The second film Douglas is recalled for is the 1956 comedy (with former leading lady Judy Holiday) THE SOLID GOLD CADILLAC, wherein he was McKeever the business tycoon who leaves his corporate baby for a government job, not realizing the men who control it now are all crooks - but they are facing Holiday who is a corporate watchdog type. Douglas and Holiday showed very fine chemistry in the film, and again it makes us wonder about his failure to be in BORN YESTERDAY with her.

There were plenty of other films in the 1950s that Douglas appeared in, like BEAU JAMES with Bob Hope, CLASH BY NIGHT with Barabara Stanwyck and Robert Ryan, and FOREVER FEMALE with William Holden and Ginger Rogers. He certainly graced most of the films he popped up in. Unfortunately he died in 1960 (his last role was to have been the unscrupulous head of the insurance company in THE APARTMENT, a role recast with Fred MacMurray). Had he lived longer Douglas might have left a bigger imprint in motion picture viewer's minds.

Forgotten by the viewers of today, this cuts down on Douglas' impact in the episode. You see, a viewer in 1958 would have remembered that before he was an actor Paul Douglas was a reporter and a sports commentator. There are still some newsreels showing a younger Douglas interviewing baseball figures in the early 1940s. Keeping that in mind the background of this episode makes sense.

Lucy tries out to be a television weather girl on a news program that is being produced that has Douglas returning to his reporting roots as anchorman.
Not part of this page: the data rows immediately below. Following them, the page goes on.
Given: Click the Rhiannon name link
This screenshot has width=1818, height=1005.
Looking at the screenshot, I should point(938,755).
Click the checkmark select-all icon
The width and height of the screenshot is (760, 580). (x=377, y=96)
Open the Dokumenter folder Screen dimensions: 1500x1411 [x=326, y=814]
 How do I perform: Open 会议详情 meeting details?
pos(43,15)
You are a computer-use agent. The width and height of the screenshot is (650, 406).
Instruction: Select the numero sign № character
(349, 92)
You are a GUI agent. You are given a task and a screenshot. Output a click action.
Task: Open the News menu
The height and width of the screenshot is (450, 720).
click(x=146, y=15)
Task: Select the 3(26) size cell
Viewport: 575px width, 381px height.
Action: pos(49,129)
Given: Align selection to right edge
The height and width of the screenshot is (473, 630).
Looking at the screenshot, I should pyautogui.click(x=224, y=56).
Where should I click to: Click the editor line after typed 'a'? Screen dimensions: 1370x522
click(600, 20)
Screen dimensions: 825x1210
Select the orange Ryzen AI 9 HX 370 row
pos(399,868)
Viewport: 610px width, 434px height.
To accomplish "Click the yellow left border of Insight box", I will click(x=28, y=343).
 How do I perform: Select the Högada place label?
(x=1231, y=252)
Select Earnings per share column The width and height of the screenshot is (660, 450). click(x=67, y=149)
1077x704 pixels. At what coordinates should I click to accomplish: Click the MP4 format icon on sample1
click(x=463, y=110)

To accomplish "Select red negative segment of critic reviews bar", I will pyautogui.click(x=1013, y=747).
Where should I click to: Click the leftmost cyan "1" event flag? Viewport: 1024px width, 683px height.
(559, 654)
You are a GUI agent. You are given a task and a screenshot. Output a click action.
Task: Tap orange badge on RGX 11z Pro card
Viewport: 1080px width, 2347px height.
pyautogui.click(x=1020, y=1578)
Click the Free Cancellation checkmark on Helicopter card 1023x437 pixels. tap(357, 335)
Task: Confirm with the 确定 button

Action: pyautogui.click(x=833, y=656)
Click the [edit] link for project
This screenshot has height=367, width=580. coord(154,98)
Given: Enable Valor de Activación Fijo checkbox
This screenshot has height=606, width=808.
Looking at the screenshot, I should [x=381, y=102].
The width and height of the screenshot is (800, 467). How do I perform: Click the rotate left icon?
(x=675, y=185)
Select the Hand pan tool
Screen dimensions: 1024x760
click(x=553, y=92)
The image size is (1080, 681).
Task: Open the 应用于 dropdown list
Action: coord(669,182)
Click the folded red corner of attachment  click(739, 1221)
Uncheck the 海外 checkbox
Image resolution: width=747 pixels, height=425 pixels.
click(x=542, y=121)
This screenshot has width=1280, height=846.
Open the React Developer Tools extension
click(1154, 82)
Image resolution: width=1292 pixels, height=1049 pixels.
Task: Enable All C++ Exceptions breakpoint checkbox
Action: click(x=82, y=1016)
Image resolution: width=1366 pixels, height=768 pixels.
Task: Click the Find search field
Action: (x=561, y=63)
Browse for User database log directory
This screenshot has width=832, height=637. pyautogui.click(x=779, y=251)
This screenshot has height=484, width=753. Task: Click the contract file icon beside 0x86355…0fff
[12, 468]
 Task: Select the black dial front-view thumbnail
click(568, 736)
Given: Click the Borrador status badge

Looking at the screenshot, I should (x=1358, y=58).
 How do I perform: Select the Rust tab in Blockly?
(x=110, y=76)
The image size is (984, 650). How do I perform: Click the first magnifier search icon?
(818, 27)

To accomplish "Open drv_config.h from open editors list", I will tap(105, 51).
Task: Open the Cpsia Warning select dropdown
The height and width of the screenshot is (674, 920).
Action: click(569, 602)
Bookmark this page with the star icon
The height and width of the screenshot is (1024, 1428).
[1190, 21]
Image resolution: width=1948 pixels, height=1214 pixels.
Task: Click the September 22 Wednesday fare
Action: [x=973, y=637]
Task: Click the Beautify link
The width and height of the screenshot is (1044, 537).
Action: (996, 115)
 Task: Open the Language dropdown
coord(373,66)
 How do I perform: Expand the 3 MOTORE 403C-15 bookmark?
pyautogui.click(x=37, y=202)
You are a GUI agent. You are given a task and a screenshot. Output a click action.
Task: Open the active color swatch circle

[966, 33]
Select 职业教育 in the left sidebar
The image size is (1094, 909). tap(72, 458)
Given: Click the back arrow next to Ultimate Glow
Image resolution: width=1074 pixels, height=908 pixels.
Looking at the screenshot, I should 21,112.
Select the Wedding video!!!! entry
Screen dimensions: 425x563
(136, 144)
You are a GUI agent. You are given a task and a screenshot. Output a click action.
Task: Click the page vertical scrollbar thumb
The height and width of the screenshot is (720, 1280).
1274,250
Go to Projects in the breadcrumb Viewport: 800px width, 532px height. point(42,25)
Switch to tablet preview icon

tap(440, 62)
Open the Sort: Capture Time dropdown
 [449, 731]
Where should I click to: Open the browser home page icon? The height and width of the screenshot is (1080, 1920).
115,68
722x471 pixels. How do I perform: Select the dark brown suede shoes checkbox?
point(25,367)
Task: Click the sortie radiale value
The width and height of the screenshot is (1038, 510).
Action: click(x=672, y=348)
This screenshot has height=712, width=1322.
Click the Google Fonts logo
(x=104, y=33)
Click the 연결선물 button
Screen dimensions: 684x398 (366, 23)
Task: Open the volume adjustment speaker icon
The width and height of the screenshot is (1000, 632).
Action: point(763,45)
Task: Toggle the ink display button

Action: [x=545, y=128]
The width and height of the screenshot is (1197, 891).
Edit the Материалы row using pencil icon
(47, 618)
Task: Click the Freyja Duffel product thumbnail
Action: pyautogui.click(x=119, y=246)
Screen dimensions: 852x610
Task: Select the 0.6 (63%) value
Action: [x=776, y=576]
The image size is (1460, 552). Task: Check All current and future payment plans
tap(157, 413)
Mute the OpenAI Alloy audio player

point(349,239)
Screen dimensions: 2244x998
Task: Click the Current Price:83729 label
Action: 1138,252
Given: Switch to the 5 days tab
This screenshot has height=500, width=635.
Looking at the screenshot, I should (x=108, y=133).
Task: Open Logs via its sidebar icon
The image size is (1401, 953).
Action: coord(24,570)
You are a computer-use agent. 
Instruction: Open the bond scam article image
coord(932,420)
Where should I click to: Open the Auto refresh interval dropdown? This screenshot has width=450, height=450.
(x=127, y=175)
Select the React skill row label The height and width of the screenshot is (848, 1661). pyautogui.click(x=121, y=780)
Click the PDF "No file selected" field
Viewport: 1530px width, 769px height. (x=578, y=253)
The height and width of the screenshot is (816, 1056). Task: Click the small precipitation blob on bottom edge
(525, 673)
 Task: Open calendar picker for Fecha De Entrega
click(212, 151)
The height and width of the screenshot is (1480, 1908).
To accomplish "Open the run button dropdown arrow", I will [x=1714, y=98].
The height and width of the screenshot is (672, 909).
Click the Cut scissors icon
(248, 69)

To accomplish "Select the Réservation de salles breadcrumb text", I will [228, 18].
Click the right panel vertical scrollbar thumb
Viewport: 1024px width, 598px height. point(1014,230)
The episode is not a bad one, first building up on how Lucy makes a pest of herself with Douglas, until he decides to hire her, and then how (after initially showing she can handle the job) it becomes more and more difficult as her commuting to and from work leaves her exhausted, to the point she is falling asleep on the air. Of course, Douglas' reactions to Lucy's forms of collapse are among the best parts of the last third of the episode.

If you see this episode, just keep Douglas' sports reporter background in mind, and the episode will improve tremendously. Sometimes we have to have information in our heads before we can appreciate a piece of work.